Tell us about your favorite places to visit in California. Email your suggestions to CAtoday@nytimes.com. We’ll be sharing more in upcoming editions of the newsletter.
Tell us
We’re almost halfway through 2023! What are the best things that have happened to you so far this year? What have been your wins? Or your unexpected joys, big or small?
Tell me at CAToday@nytimes.com. Please include your full name and the city where you live.
And before you go, some good news
What’s hiding in your Notes app?
My colleagues recently asked readers to share the chaotic, beautiful mess stored in the notepads on their iPhones, inspired by a TikTok trend in which users share their Notes app screenshots to reveal more peculiar, less shielded versions of themselves than what they’d typically post on Twitter or Instagram.
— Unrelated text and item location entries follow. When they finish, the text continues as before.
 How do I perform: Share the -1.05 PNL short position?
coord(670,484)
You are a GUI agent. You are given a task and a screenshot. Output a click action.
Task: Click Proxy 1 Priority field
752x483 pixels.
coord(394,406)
I’ll let my colleague Madeline Malone Kircher tell you what we learned:
Notes is mostly an unstructured brain dump, a destination for the random thoughts we offload while we’re in the middle of something else.
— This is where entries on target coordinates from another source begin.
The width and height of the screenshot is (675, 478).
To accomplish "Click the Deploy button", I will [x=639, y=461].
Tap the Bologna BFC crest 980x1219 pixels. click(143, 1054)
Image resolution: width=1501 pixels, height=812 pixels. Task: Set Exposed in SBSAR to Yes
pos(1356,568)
A reader named Hillary shared a list of nonsense words overheard at a conference, including “forethoughtful,” “planfully” and “applicationize.” In his Notes app, Mark wrote a sentence to illustrate the meaning of the word “fugacious” (adj. tending to disappear): “I had a fugacious look at that bird before it dove into thick brush, never to be seen again by me.”
Even the most mundane stuff in Notes can be a kind of time capsule. One of the most touching notes we got was from Janet, who sent her play-by-play for Thanksgiving in 2020. She had tomato bisque and a salad with a pepper jelly vinaigrette (yum!) before 5:30 cocktails and a family Zoom. The big turkey dinner, which was just for two, still took days of preparation: She made the pie crusts on Tuesday, the bisque on Wednesday and the stuffing on Thursday.
Barbara found a note from six years ago with the title “REMEMBER.” The listed items were “Whole order 40, Bus 6402” and “Be happy be nice be grateful.” She said she did not have any idea why she wrote the first two. But the last one, at least, is not such a bad thing for all of us to try to remember.
Thanks for reading. We’ll be back on Monday.